What you have to do: Your copy should begin at the line containing "Task: Click the 6650 wavelength tick label" and end at the last line of the records below, matching each line exactly and leaving out pictures.

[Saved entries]
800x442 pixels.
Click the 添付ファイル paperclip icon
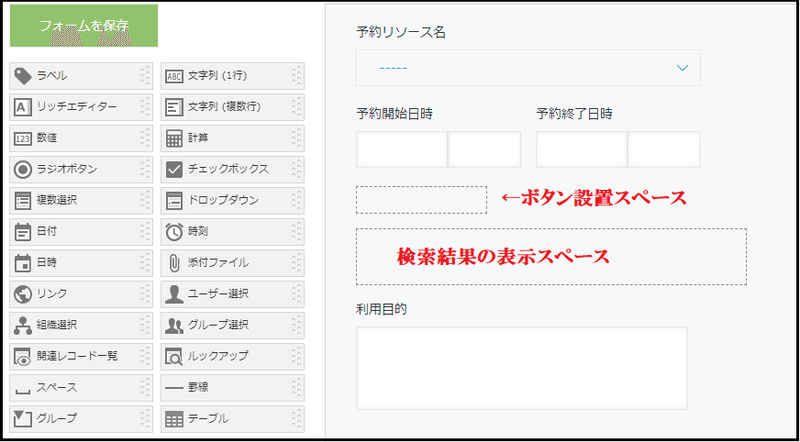pyautogui.click(x=174, y=263)
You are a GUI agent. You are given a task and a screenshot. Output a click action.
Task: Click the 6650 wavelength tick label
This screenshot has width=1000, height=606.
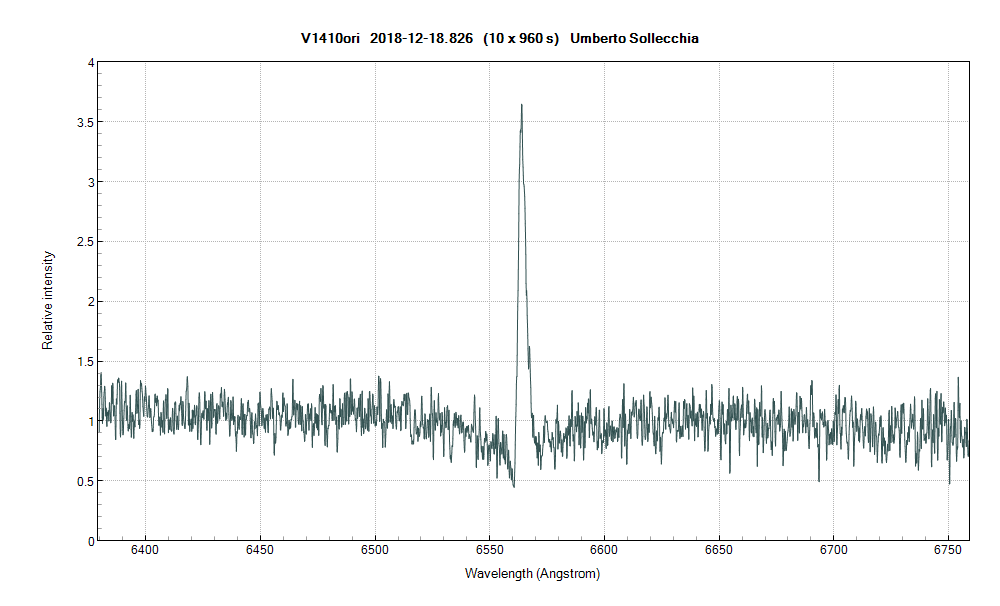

Solution to this exercise:
Task: Click the 6650 wavelength tick label
This screenshot has width=1000, height=606.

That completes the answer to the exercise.